The Car/Machine/Diesel Shop
- The building to the northeast of the roundhouse was originally the car repair aka machine shop. Later, it became the diesel shop.
The Sand Bins
- The sanding tower was originally part of the coaling tower, but with the arrival of the diesels, new towers were built near the car repair/diesel shop, in preparation for the coaling tower being torn down. (We are modeling the earlier sand facilities.)

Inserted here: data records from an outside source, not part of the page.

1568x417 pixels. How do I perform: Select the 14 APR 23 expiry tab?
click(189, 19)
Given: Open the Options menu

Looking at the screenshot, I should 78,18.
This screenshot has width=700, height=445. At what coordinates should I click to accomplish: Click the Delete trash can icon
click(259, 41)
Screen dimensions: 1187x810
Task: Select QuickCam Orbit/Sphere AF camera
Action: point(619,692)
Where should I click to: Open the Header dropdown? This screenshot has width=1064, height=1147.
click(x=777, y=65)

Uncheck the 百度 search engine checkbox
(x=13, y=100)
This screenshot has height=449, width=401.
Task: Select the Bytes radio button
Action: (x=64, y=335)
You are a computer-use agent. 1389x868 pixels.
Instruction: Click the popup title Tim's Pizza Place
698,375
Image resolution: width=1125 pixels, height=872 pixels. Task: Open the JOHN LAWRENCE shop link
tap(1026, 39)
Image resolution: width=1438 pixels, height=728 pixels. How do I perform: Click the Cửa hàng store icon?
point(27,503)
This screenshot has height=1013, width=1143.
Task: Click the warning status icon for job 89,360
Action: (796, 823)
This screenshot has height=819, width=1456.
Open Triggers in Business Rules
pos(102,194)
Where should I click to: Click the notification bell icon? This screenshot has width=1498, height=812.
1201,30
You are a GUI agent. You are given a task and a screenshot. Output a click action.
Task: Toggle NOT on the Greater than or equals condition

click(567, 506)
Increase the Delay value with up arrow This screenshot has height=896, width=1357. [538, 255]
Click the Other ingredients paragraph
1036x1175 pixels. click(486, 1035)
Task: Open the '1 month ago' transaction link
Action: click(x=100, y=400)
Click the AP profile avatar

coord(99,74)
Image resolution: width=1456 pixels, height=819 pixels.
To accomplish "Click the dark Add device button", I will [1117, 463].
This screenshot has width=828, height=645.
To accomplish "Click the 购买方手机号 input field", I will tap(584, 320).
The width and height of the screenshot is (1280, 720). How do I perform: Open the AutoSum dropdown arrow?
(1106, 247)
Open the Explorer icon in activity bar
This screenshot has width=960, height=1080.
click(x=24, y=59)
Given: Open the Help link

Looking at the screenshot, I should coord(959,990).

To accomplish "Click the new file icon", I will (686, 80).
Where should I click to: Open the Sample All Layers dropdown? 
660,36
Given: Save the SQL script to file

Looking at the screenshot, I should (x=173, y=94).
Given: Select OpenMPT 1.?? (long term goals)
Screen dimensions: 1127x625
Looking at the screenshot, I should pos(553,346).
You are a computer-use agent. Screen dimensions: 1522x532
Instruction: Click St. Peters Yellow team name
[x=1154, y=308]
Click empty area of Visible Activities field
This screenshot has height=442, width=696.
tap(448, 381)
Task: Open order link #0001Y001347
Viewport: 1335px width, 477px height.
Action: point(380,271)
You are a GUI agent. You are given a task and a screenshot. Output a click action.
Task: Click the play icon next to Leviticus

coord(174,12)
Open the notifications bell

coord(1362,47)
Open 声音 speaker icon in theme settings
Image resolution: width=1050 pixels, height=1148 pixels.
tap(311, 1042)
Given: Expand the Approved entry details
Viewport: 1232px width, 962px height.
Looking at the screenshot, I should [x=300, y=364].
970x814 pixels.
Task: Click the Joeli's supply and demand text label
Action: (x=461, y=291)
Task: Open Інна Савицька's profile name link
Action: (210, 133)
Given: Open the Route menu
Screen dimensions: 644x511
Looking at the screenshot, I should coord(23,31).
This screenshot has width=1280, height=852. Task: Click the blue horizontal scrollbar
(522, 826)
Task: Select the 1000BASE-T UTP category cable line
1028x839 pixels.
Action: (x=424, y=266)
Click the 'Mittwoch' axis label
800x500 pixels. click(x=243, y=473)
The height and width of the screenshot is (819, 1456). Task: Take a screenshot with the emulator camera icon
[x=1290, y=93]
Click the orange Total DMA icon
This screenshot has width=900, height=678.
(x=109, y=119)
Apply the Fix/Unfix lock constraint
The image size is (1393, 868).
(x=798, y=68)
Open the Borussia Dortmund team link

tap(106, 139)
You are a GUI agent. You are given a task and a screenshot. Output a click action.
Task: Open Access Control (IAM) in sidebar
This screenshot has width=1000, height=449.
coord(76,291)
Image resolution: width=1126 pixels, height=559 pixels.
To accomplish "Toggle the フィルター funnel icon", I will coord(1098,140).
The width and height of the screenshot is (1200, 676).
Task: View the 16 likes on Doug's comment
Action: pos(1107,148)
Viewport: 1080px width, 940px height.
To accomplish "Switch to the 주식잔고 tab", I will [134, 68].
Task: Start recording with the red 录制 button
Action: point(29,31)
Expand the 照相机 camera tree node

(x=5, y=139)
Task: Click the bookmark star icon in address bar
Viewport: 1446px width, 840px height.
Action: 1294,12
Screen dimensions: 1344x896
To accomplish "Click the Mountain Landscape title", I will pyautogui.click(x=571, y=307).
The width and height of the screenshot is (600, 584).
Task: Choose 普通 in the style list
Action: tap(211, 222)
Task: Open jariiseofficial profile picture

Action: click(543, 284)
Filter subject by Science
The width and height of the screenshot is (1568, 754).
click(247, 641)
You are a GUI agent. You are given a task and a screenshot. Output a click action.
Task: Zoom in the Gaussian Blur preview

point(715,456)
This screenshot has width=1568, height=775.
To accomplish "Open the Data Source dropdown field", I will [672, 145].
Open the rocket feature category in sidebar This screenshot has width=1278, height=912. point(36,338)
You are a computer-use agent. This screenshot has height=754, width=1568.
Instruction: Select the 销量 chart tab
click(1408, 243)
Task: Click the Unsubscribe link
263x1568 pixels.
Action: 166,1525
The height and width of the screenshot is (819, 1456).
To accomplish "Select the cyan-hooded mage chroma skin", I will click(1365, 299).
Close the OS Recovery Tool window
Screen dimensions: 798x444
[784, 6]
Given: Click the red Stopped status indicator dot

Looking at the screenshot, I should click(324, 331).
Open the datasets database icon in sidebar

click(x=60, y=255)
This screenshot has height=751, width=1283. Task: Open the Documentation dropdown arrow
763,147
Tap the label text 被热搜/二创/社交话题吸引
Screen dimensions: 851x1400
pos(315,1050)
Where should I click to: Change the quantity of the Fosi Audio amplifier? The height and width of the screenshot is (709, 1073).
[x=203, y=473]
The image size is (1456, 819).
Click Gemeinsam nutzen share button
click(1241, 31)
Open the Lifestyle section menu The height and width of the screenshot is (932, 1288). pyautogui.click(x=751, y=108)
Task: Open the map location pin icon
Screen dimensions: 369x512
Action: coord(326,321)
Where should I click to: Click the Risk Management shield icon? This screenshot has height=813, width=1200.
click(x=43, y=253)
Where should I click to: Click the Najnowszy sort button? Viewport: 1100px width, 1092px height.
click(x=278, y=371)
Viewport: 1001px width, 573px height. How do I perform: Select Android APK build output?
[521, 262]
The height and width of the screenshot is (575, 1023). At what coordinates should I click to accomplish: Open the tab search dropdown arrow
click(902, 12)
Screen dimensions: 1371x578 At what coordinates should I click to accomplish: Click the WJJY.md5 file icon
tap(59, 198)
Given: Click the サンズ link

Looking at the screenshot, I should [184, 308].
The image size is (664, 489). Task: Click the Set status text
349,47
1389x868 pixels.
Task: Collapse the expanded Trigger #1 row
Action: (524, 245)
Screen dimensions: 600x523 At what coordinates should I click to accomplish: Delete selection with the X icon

- Because Whitehall was a division point, there were stockpens located just behind the coaling tower, not for customers to pickup or drop off their animals, but because federal law decreed that after a certain number of hours in transit, the stock had to be unloaded to be watered and fed, and perhaps stretch their legs. Photocopy of a Valuation photo c. 1919.
- The Whitehall facility was still standing in 1922 (and I guess still in '63). There were a total of five pens, capacity 16 cars, feed and watering facilities, and four double chutes. Four of the pens were 24 feet by 48 feet, and the other one was 40 feet by 48 feet.
The Tool Shed
- Closer to the depot was a tool shed on the far side of the track. Melanie Sembrat is in the process of scratchbuilding and installing this.
Southbound coal train c. 1949. (Actually, this appears to have been taken a few seconds after the one above, which means one or the other date is wrong.) I think this a Chuck Yungkurth photo. In the background is the depot, and the toolshed is on the far right. Those are coal bins for the potbelly stove inside the shed and looks like rolls of right-of-way wire fencing.
The Old Coach
- An old wood coach was set on the ground.
- The ashpit was originally a manual operation, with an adjacent track lowered to make hand shoveling easier. By late steam days, it had been replaced by a mechanical hoist.
The Residential Area
- The engine terminal was right in the downtown residential area of Whitehall. (We need to add house flats, etc. against the backdrop. And even if you have no interest in Whitehall, this view of period housing might be of some use.)